**WORK ORDER:**
Below are the records; pull every line that includes "card".

[Data items]
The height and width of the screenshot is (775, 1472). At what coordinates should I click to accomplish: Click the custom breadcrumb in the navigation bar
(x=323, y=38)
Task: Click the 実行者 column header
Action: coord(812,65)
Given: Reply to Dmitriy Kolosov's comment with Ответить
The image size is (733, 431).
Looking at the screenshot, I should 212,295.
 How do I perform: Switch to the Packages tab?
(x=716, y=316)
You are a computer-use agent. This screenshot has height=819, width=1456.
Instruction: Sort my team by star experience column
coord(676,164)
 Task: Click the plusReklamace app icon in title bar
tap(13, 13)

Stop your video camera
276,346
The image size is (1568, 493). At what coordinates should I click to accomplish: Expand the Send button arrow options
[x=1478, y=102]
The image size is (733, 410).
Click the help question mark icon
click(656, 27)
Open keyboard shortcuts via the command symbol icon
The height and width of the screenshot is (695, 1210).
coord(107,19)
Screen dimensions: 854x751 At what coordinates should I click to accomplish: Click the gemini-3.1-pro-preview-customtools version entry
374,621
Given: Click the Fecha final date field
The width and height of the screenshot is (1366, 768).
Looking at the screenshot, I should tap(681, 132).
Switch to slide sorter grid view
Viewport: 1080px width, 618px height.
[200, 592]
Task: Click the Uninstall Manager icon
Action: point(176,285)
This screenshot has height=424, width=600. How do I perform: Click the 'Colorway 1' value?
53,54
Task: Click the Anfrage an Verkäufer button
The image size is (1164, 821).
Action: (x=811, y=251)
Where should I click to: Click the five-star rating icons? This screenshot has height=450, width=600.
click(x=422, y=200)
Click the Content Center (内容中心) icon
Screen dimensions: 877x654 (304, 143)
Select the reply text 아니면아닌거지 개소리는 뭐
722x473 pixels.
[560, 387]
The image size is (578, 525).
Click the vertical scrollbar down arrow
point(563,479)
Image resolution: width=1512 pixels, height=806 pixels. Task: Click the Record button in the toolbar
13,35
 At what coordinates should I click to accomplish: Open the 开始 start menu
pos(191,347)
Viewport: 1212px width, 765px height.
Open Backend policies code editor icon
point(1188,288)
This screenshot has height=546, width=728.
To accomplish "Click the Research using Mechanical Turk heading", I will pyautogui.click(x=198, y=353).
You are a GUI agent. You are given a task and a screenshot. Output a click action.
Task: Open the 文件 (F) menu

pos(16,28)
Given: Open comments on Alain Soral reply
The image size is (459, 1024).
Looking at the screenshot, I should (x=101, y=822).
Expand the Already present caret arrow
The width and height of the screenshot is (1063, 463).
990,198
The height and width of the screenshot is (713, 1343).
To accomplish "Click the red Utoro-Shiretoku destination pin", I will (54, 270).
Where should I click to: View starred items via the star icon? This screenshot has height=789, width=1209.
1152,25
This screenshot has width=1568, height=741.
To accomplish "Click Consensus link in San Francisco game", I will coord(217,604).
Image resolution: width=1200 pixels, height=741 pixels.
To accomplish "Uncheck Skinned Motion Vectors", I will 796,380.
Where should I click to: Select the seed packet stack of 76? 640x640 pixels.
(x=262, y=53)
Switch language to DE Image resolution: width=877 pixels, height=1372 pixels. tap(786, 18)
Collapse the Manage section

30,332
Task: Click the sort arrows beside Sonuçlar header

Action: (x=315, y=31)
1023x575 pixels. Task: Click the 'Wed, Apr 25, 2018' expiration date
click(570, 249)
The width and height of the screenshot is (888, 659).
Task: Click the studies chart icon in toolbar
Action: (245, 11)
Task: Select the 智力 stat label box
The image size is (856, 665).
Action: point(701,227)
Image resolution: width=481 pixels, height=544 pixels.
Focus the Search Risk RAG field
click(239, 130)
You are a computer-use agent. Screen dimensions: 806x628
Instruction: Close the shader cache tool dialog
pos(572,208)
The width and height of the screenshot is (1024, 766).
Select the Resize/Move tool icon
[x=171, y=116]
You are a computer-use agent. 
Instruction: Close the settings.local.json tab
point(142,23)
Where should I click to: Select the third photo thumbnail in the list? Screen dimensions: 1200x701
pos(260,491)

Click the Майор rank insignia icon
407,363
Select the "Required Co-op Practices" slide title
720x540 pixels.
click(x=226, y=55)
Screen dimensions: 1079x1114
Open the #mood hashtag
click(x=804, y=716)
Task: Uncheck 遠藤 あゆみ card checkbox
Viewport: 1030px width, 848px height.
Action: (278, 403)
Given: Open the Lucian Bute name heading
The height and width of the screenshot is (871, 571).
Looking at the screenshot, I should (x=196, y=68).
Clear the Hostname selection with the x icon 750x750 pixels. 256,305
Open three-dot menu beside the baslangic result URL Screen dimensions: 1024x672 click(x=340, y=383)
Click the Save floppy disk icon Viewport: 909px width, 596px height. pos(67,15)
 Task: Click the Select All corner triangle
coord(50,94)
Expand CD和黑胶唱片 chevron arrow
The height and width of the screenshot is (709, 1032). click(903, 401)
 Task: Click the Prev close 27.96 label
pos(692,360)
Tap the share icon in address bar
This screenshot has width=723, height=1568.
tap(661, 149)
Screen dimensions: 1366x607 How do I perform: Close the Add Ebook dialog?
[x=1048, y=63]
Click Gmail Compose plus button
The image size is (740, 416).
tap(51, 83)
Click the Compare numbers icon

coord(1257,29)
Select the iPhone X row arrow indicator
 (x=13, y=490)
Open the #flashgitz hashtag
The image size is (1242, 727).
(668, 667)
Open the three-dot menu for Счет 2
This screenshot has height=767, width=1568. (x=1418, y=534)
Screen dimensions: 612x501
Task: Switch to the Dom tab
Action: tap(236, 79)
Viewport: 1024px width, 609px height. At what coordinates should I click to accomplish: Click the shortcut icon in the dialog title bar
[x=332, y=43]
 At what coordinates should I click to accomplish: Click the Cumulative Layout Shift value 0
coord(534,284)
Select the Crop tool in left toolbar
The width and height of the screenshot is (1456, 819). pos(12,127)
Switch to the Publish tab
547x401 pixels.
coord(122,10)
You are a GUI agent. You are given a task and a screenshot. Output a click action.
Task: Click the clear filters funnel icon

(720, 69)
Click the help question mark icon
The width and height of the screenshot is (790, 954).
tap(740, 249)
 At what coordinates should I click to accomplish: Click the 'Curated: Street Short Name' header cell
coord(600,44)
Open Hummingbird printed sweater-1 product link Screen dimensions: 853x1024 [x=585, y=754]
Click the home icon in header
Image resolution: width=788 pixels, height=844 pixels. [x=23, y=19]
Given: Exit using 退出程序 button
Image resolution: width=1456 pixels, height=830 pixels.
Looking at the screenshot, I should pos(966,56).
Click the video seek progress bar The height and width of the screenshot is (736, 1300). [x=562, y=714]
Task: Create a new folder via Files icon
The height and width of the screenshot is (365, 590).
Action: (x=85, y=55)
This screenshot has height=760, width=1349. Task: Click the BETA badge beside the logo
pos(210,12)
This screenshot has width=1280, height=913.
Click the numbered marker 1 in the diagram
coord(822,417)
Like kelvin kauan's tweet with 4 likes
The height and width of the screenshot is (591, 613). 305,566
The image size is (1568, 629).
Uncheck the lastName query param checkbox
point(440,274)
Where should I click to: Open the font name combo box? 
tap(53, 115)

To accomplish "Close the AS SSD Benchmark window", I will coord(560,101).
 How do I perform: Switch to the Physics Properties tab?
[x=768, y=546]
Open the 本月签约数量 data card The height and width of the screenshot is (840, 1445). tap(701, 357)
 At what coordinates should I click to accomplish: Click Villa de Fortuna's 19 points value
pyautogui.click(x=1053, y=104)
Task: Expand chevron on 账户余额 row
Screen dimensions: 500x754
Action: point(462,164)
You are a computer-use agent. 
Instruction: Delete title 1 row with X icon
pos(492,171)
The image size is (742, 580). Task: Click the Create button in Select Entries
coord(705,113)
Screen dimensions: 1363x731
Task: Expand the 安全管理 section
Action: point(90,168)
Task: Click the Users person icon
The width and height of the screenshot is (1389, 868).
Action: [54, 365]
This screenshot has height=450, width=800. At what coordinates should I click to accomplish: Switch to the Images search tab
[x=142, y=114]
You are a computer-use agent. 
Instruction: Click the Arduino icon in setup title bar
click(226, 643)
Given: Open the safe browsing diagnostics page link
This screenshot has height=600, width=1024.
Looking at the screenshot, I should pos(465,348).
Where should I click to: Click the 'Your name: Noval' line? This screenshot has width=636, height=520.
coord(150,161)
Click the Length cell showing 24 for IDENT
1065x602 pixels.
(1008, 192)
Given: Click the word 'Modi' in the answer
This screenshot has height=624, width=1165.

**SOLVED EXERCISE:**
Task: Uncheck 遠藤 あゆみ card checkbox
Open the 本月签约数量 data card The height and width of the screenshot is (840, 1445). tap(701, 357)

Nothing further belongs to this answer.